The relationship of the revolutionary vanguard to the mass
organisations of the people is similar to the relationship of a doctor to the
people, or of accountants and lawyers to businesses, or of an architect or an
engineer to builders and their clients. The vanguard is made up of professional
revolutionaries.
The revolutionary vanguard is a servant, and not a master.
The vanguard party of the working class serves the working class, and does not
boss it. Nor does it substitute itself for the working class.
The working-class vanguard party, which is the communist
party, is not separate from the mass movement. It is intimately involved with
the mass movement at all times and at all levels. The vanguard party educates,
organises and mobilises. As a vanguard, it must have expert knowledge about how
mass movements in general, and especially about how the primary mass
organisations of the working class which are the trade unions, work.
To deal with this crucial matter (how trade unions work)

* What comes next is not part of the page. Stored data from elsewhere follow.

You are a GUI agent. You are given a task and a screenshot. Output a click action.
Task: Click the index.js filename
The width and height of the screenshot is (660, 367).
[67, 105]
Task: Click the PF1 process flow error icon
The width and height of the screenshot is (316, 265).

here, in the download linked below, is a text from the Marxists Internet Archive’s Encyclopaedia of Marxism, written
by Brian Basgen and Andy Blunden, two comrades who clearly have vast experience
of what they are writing about.
This text is empirical and experiential and there is nothing
wrong with that, because experiential is exactly what trade unions and other
mass organisations are. Trade unions arise out of the existing consciousness of
workers as it is found under capitalism. In many ways workers emulate
capitalist forms of organisation. Their initial purpose is to get a better
money deal in exchange for their labour-power in the capitalist labour-market.

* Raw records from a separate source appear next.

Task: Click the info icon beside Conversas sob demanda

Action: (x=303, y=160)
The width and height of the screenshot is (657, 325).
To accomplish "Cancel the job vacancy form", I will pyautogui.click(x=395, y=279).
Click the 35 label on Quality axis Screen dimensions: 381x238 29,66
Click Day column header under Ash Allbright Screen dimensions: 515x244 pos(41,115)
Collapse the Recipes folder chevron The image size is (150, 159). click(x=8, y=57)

Trade unions are in the first place reformist, not
revolutionary. Nor can trade unions become revolutionary without the assistance
of professional revolutionaries, organised separately as a communist party.
Lenin dealt with this relationship in “What
is to be Done?”, which we will look at tomorrow.
Trade unionists who think that they can dispense with the
assistance of a communist party (the ones known as “economists”, “workerists”
or “syndicalists”) are on a road to ruin.
Rules of Debate
Crucial to the democracy of mass organisations are the Rules
of Debate and Procedure of Meetings. These are a bit like language, or political education, or the Internet, in
the sense of being communistic. They are not given as authority. They are not
imposed by a “state”. There is no institutional enforcer of these rules. They
exist in society, but without a “state” to enforce them.
For example, the South African Communist Party has no given
Rules of Debate or Standing Orders. Unfortunately this does not prevent people
from claiming “Points of Order”! The nature of the notional “rules” is such
that they are only effective to the extent that they are understood in common
by the members of any particular gathering.
Wal Hannington [1896-1966, pictured] was well known as a
communist leader of the unemployed workers’ movement in Britain in
the 1930s. Our summary of his 1950 booklet “Mr Chairman” is included with this
item on Trade Unions because communists involved in trade unions need this
knowledge.
Hannington wrote: "The Chairman is there to guide the
meeting, not to boss it." This is the most valuable message in his book.
The Rules of Debate and the Procedures of Meetings are only justified to the
extent that they liberate the people present. They become useless when they are
felt as a burden or an obstruction.
The point is not for the Chairperson to “keep order”, or for
individuals to be bullied down with “points of order”. The Chairperson serves
the meeting, and the meeting needs to know how to guide the Chairperson.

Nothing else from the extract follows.